Supreme Court of Appeals of West Virginia
Feb 3, 1948
46 S.E.2d 245 (W. Va. 1948)

Opinion

CC 731

Submitted January 14, 1948.

Decided February 3, 1948.

Certified from Circuit Court, Barbour County.

Proceeding in quo warranto by the State, on relation of William T. George, Jr., against Guie Lutz to test his right to the office of Mayor of the City of Belington. The Circuit Court sustained relator's demurrer to defendant's answer and certified its ruling to the Supreme Court of Appeals.

Ruling affirmed; cause remanded with direction to dismiss.

William T. George, Jr., for petitioner.

Kittle Kittle and George M. Kittle, for respondent.


The State of West Virginia at the relation of William T. George, Jr., Prosecuting Attorney of Barbour County, instituted this proceeding in quo warranto in the circuit court of that county against Guie Lutz to test his right to the office of mayor of the City of Belington.

Relator filed a petition alleging that he was the duly elected, qualified and acting Prosecuting Attorney of Barbour County, and that cause existed for the issuance of a writ of quo warranto against defendant. The reason given therein for issuance of the writ is: That the Legislature of West Virginia enacted a statute incorporating the City of Belington in the County of Barbour, providing for a mayor of said city; and that, in accordance with the provisions of said statute, in order to be eligible for election to said office, a person, at the time of election to said office must be entitled to vote in a city election for member of the common council, must be assessed with taxes for the preceding year on real or personal property of the assessed value of five hundred dollars or more, and must have actually paid the taxes so assessed.
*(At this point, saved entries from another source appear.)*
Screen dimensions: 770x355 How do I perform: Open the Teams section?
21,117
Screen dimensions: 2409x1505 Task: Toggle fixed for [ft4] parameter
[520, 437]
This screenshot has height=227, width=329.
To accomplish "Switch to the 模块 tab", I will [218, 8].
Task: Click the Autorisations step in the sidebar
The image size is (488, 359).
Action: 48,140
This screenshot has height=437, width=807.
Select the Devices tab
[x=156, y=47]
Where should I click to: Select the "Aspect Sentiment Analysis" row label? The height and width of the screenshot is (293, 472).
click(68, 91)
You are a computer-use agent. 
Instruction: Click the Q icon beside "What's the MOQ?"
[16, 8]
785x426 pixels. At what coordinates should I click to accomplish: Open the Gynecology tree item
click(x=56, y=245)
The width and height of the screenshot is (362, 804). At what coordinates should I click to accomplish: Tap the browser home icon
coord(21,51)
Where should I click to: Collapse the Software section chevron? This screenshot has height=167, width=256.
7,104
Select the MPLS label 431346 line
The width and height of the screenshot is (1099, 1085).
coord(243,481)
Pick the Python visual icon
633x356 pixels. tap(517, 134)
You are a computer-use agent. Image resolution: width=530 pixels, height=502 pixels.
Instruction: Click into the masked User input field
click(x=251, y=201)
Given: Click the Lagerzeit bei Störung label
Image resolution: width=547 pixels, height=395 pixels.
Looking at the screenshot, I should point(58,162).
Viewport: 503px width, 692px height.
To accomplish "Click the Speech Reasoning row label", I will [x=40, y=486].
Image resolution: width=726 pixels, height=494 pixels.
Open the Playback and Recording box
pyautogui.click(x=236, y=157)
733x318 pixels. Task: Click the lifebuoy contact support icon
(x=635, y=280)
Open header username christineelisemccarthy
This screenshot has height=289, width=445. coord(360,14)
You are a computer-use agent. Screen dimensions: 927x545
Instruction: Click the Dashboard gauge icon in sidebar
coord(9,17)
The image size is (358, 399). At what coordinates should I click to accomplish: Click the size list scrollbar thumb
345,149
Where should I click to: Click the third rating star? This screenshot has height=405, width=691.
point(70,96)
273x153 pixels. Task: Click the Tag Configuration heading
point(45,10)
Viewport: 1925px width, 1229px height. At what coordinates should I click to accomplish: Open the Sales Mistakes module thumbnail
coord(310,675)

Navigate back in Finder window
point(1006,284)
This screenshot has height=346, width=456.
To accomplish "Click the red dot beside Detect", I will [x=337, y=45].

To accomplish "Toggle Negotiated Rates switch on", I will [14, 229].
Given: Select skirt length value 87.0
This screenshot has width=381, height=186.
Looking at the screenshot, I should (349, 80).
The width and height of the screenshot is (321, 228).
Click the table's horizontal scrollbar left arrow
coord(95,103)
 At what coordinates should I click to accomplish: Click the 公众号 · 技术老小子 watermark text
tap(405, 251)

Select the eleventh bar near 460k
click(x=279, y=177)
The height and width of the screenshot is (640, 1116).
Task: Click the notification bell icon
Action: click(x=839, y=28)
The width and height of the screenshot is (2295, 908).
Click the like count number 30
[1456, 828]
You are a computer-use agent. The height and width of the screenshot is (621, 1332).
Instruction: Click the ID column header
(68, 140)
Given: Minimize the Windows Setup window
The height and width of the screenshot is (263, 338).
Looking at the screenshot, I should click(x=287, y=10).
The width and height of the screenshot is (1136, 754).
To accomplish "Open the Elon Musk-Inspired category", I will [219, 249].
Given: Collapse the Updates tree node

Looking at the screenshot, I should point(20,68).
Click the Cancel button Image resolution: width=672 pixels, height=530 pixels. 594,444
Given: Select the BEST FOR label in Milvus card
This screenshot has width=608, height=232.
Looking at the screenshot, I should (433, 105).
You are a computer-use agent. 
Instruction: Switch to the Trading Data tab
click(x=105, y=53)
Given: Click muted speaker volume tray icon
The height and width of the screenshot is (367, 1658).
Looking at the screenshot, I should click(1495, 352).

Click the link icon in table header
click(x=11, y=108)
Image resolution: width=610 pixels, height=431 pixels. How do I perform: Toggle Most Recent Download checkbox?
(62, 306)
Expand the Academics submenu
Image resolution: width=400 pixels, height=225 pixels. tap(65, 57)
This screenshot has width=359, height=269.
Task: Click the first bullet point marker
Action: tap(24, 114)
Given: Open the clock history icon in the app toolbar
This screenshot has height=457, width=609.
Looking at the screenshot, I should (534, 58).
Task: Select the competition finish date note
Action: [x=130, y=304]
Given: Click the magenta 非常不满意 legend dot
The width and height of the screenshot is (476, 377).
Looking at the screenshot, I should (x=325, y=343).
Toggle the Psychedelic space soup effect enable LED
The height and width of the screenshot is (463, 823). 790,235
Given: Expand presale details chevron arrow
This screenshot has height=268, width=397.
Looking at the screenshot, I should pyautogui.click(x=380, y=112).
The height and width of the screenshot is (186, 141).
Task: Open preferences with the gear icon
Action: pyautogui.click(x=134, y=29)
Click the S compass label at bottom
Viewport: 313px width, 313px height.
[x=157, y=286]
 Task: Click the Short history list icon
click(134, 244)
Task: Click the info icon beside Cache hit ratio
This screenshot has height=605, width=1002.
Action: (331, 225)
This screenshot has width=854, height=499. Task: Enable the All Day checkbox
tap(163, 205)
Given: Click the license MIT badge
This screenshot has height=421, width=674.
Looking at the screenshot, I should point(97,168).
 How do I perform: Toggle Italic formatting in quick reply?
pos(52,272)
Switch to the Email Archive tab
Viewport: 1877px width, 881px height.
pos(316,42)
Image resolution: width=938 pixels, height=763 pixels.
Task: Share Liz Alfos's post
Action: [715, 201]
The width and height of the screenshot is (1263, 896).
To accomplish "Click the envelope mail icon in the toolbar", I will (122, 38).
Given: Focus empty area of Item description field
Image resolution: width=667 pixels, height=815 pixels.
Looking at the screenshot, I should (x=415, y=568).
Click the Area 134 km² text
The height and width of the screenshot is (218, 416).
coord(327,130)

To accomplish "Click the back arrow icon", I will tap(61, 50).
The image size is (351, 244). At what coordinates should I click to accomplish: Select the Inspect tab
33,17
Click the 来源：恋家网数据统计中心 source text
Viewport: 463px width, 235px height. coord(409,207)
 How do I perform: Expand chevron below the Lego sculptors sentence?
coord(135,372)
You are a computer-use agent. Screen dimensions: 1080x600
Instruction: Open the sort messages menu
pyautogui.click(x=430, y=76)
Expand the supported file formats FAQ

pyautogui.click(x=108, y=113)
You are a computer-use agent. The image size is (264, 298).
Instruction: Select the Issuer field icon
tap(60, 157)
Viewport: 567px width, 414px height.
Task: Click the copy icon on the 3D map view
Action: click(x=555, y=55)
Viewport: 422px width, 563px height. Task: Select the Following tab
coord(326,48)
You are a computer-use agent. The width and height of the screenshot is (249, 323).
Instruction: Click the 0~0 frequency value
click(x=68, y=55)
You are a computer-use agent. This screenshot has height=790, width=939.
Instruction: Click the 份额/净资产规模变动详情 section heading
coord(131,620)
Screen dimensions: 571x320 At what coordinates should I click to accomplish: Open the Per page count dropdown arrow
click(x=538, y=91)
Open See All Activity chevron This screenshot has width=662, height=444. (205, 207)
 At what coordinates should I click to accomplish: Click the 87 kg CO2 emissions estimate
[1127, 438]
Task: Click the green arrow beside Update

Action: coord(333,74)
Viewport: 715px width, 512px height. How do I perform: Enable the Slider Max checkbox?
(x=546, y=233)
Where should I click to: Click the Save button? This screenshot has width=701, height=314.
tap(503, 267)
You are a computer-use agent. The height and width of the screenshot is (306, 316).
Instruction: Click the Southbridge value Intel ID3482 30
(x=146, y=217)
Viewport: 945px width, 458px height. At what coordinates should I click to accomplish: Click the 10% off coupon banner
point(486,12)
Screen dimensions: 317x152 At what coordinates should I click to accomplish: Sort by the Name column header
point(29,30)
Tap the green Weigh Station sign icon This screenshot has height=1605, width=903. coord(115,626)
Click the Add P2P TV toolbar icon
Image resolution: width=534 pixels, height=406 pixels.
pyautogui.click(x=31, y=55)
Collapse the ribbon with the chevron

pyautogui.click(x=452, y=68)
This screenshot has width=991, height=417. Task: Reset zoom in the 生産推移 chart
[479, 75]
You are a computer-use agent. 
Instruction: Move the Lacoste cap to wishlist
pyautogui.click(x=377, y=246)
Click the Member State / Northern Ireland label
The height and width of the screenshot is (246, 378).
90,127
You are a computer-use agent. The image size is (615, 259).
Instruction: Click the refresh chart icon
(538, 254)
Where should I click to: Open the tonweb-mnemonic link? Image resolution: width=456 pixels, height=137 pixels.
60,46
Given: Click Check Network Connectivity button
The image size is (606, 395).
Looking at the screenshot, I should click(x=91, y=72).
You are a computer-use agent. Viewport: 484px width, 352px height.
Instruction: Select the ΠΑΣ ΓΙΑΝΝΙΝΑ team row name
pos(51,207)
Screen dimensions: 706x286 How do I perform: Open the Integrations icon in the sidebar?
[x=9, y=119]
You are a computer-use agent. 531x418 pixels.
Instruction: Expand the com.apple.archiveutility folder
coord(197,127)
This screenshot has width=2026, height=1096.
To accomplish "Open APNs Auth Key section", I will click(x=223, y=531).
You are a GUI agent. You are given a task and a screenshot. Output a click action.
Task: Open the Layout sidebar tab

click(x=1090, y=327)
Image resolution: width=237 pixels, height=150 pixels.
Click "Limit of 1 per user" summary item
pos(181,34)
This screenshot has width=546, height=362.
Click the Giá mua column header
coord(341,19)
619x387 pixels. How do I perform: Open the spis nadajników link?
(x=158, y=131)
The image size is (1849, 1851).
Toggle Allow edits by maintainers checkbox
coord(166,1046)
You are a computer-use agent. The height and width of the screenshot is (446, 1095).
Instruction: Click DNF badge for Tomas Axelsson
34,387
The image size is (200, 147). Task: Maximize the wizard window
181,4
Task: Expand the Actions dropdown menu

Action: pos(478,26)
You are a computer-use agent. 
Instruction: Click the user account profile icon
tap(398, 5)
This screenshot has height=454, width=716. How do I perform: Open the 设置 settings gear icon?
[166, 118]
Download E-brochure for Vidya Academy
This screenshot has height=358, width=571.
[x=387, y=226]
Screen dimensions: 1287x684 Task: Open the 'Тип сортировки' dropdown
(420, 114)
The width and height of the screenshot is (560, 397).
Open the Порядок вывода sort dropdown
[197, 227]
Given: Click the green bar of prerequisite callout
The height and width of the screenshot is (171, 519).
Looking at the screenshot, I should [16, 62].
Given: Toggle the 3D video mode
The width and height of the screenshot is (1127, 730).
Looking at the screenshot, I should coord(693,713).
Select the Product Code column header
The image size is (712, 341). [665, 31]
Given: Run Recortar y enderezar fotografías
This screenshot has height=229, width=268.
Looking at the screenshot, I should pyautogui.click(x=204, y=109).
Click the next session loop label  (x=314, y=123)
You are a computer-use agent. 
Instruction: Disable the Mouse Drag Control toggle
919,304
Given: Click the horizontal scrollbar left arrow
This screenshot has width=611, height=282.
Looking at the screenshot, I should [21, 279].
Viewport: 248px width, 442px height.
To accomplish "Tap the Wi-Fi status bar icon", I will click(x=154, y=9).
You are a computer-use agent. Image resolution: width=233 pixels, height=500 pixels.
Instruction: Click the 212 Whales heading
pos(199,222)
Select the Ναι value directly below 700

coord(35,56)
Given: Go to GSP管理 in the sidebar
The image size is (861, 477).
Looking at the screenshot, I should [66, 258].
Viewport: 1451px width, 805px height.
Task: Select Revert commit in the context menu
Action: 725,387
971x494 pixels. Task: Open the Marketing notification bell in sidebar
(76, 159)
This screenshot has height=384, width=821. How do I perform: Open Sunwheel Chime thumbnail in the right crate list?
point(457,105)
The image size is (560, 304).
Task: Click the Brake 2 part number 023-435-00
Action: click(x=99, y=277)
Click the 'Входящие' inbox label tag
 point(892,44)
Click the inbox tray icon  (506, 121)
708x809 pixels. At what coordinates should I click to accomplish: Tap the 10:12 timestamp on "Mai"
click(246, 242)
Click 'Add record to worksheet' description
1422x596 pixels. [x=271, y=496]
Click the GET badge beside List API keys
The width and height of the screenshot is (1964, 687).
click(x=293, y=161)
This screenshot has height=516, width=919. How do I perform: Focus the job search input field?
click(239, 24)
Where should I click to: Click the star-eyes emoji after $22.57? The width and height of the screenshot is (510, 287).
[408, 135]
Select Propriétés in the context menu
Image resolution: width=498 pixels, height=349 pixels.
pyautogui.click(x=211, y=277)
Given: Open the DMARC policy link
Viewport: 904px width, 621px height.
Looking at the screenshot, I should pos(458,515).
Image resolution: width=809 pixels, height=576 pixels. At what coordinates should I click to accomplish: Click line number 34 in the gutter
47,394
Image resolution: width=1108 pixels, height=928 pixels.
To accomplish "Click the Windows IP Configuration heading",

The petition further alleges that defendant was elected mayor of the City of Belington on March 7, 1947; that he entered into that office on April 1, 1947; that an examination of the assessment records of Barbour County disclosed that defendant had not been assessed with property of the value of five hundred dollars or more; and that he had not actually paid taxes assessed to him on either real or personal property within the City of Belington of said assessed value. Because of such failure the petitioner alleges that defendant, being ineligible to the office of mayor of said city, had intruded into and usurped said office. The petition prayed that a writ of quo warranto be awarded and prosecuted in the name of the State of West Virginia against defendant to determine his right to occupy said office and exercise its duties.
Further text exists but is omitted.